• Required work
Among the records, find the lines that hold the string "Task" and return them.

• Entries shown
--- START ---

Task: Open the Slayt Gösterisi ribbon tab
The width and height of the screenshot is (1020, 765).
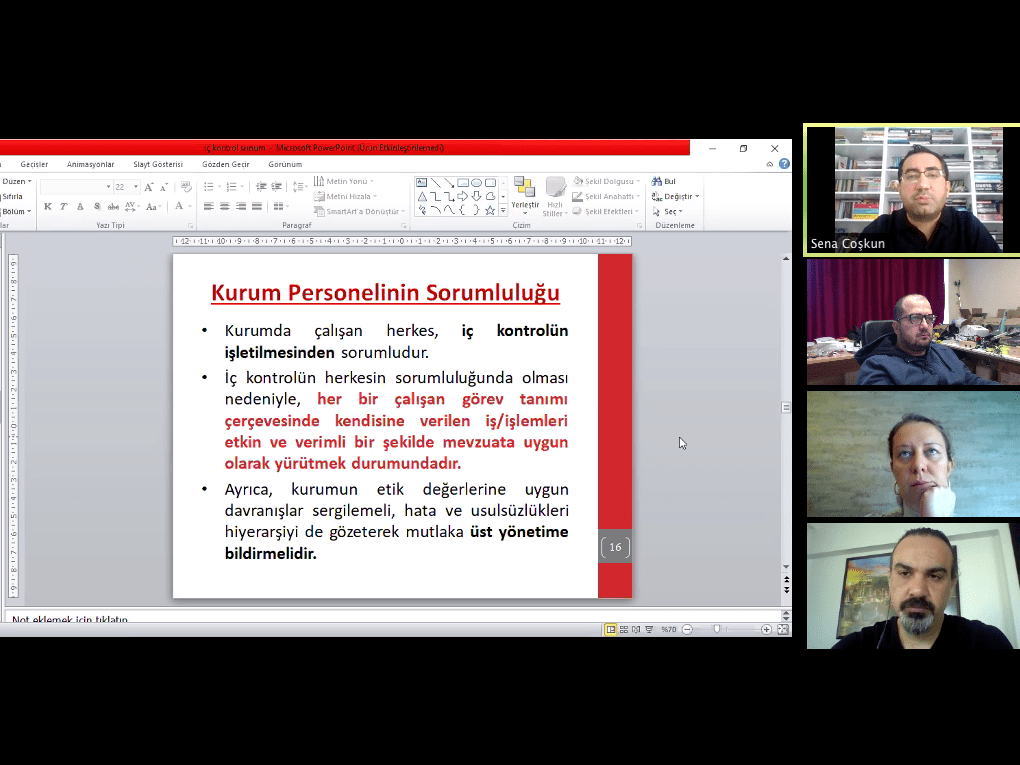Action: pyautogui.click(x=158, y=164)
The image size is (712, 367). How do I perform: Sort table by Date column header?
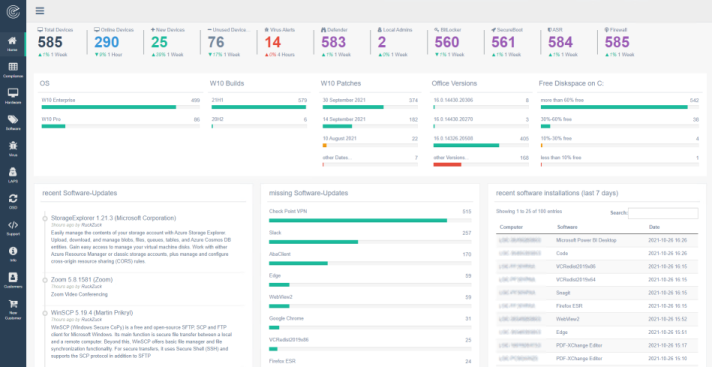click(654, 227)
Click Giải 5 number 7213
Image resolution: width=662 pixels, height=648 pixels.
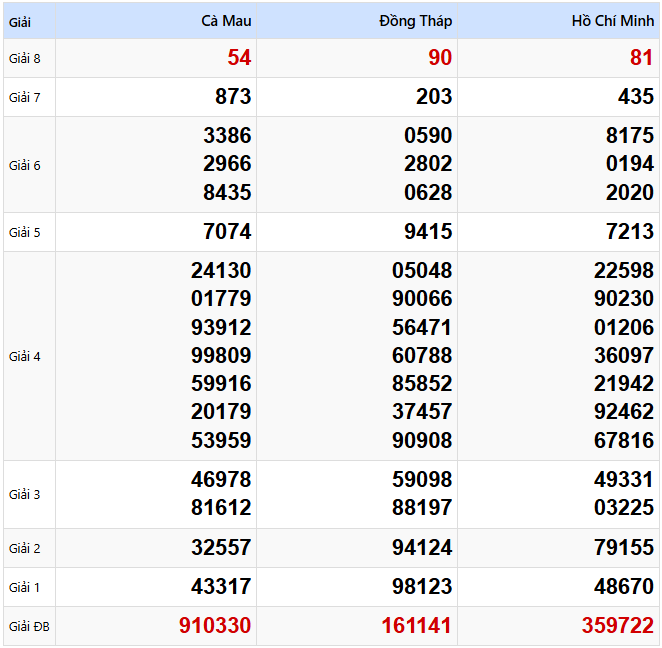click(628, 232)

--- END ---
--- START ---

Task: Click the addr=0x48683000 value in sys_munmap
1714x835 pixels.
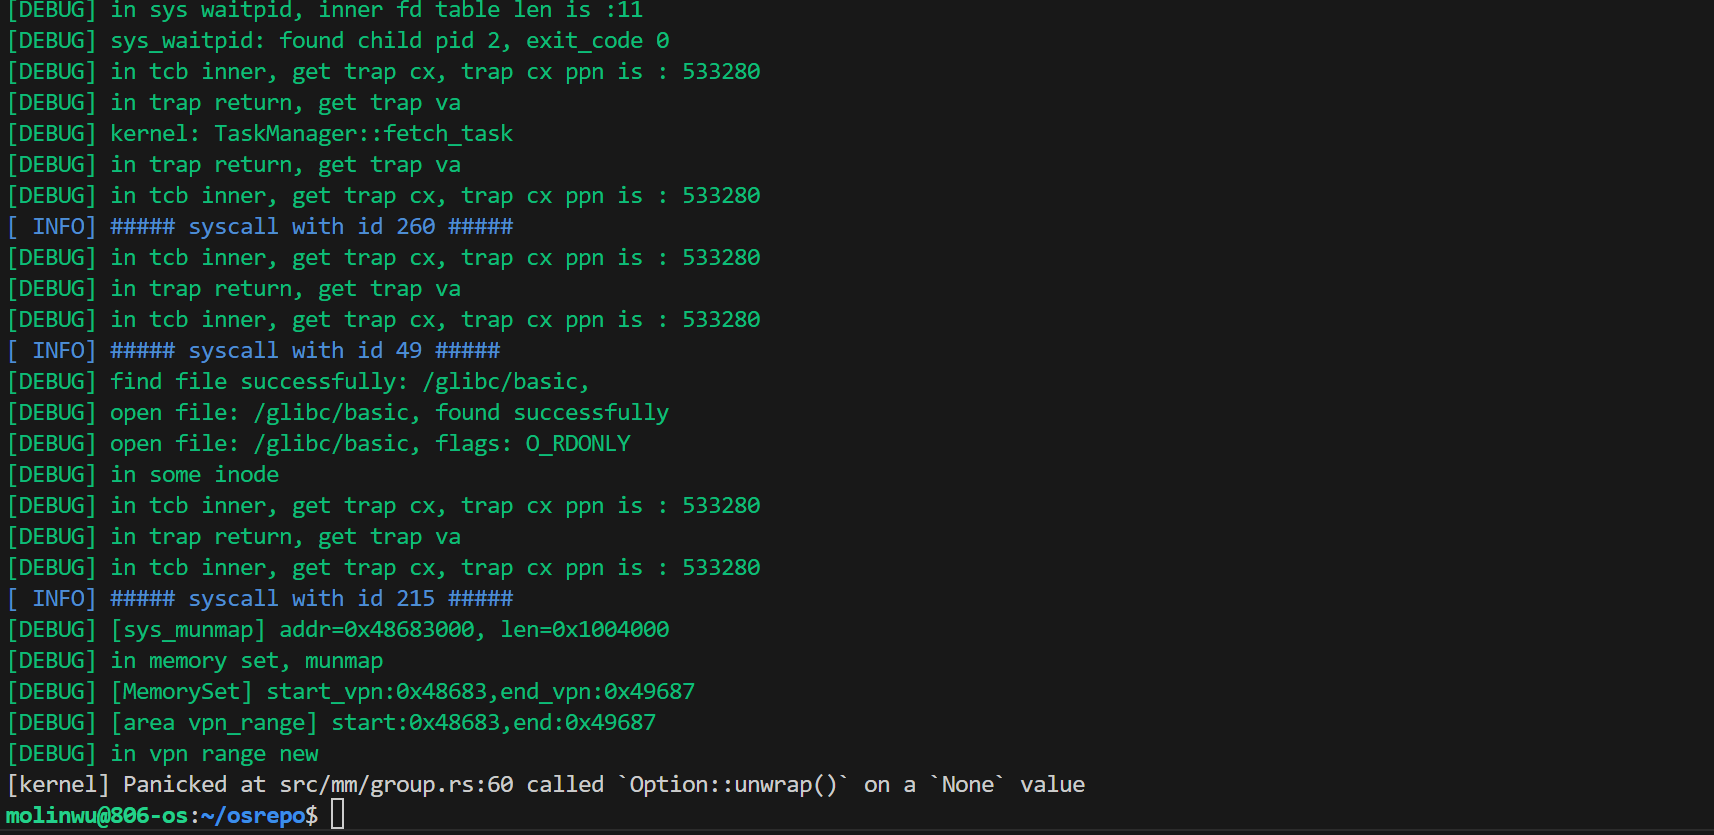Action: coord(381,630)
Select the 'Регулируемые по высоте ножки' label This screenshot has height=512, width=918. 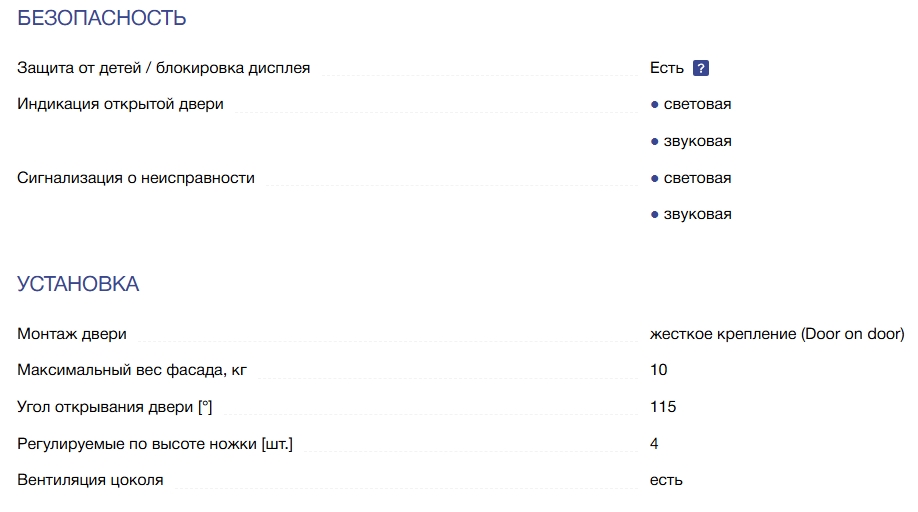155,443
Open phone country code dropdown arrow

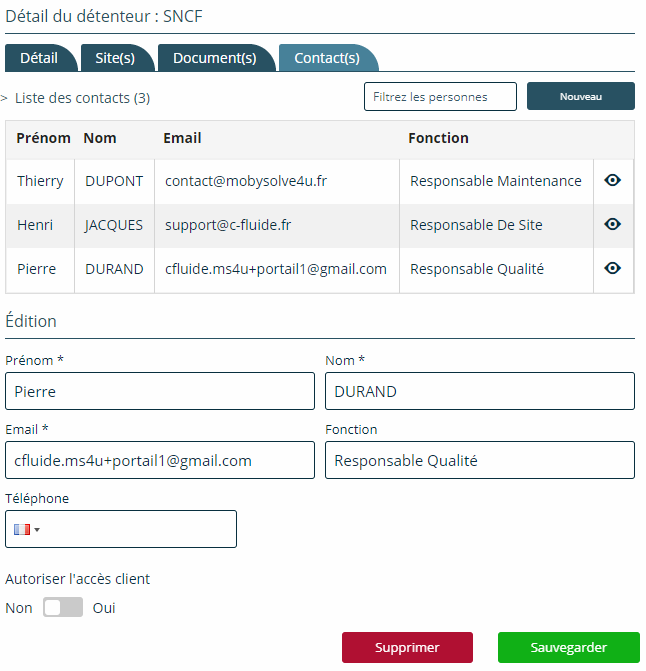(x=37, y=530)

--- END ---
--- START ---

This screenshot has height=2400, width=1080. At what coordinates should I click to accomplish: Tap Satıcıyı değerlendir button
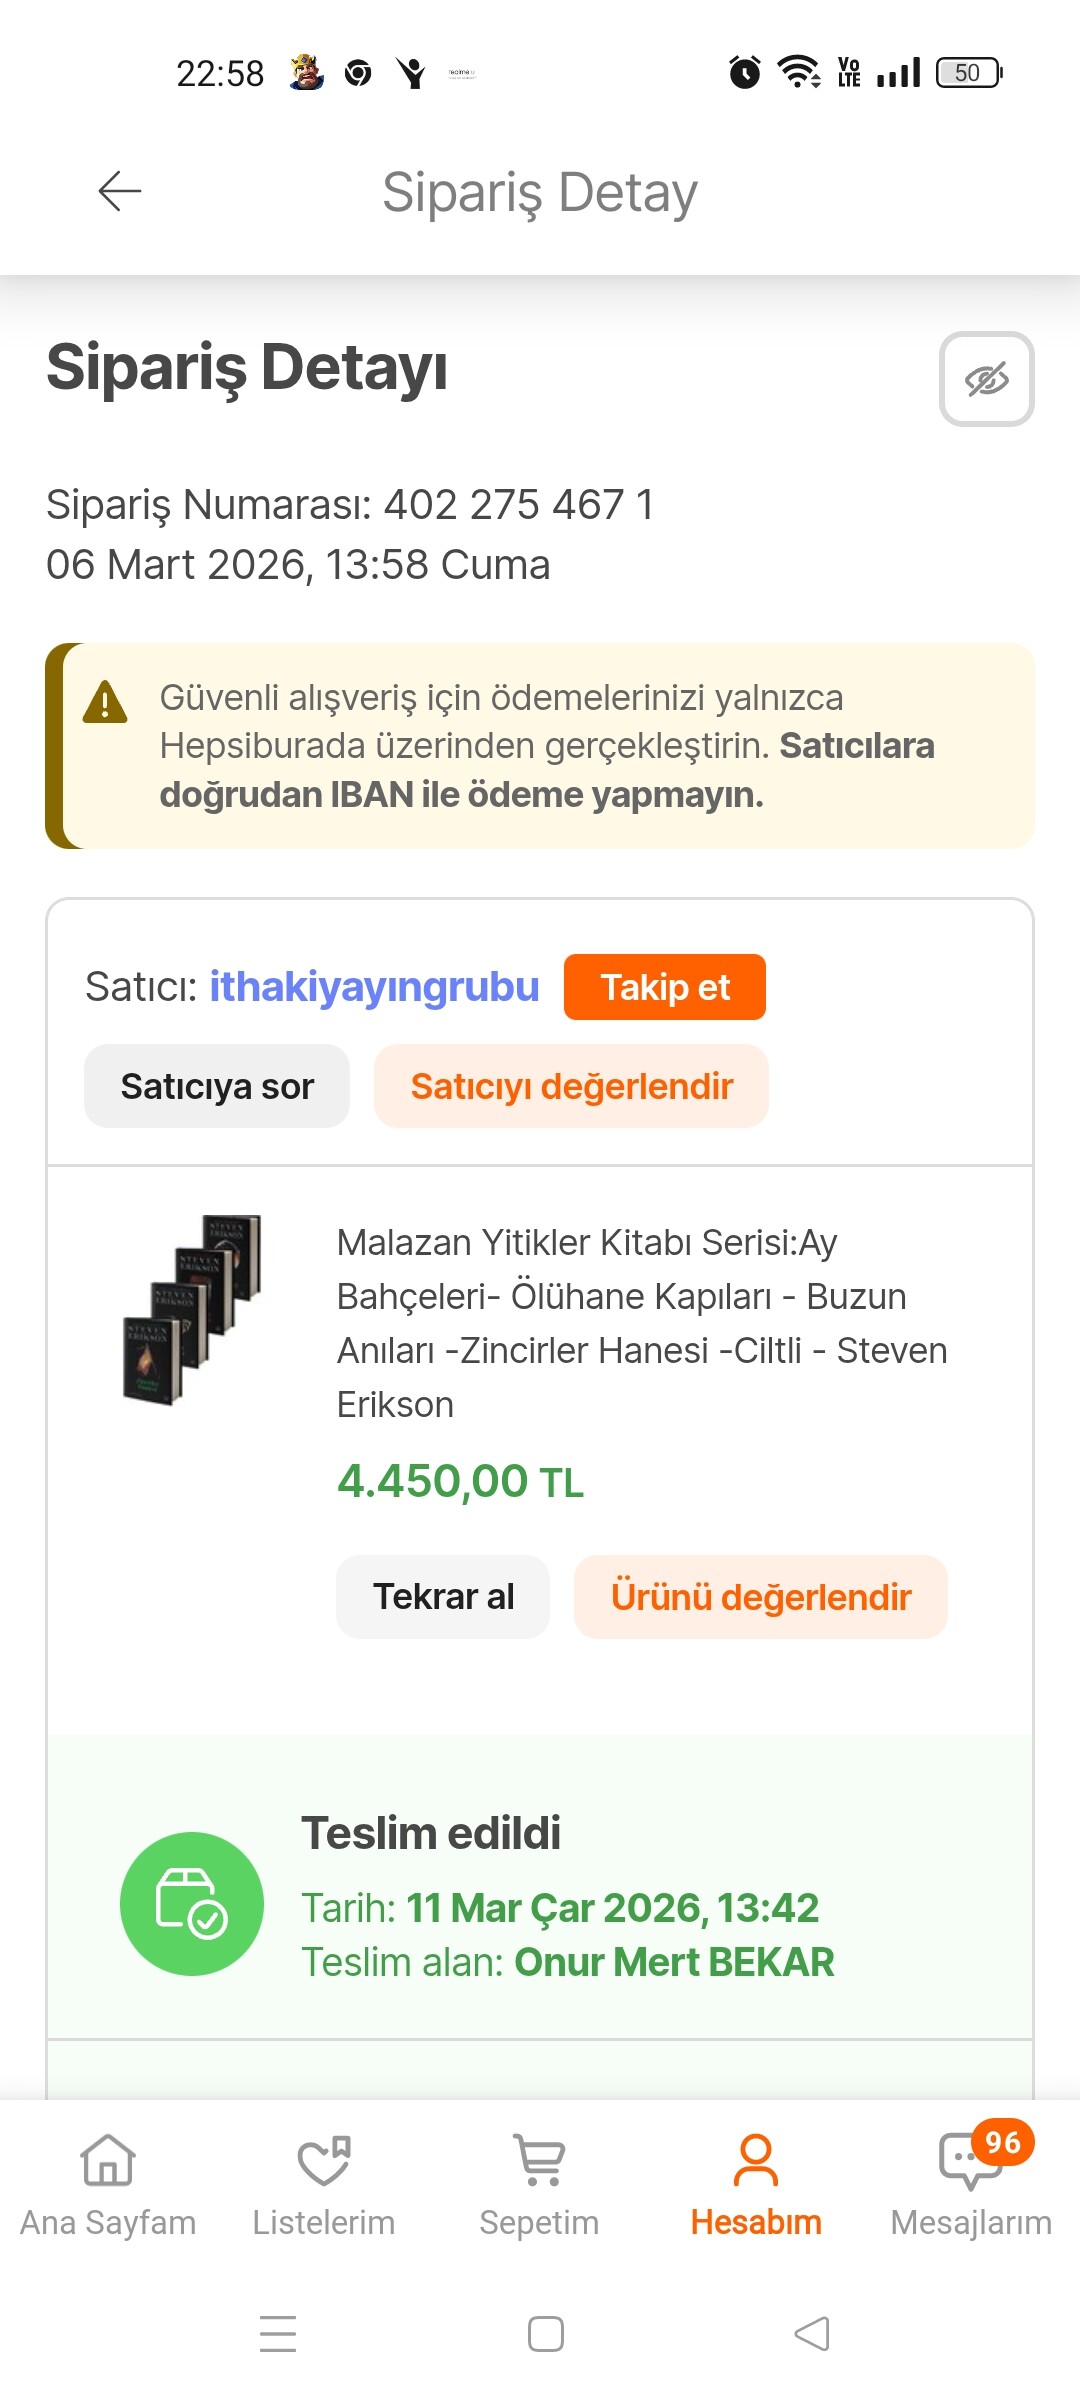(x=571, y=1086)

--- END ---

• Response
Task: Open the Slayt Gösterisi ribbon tab
Task: Click the addr=0x48683000 value in sys_munmap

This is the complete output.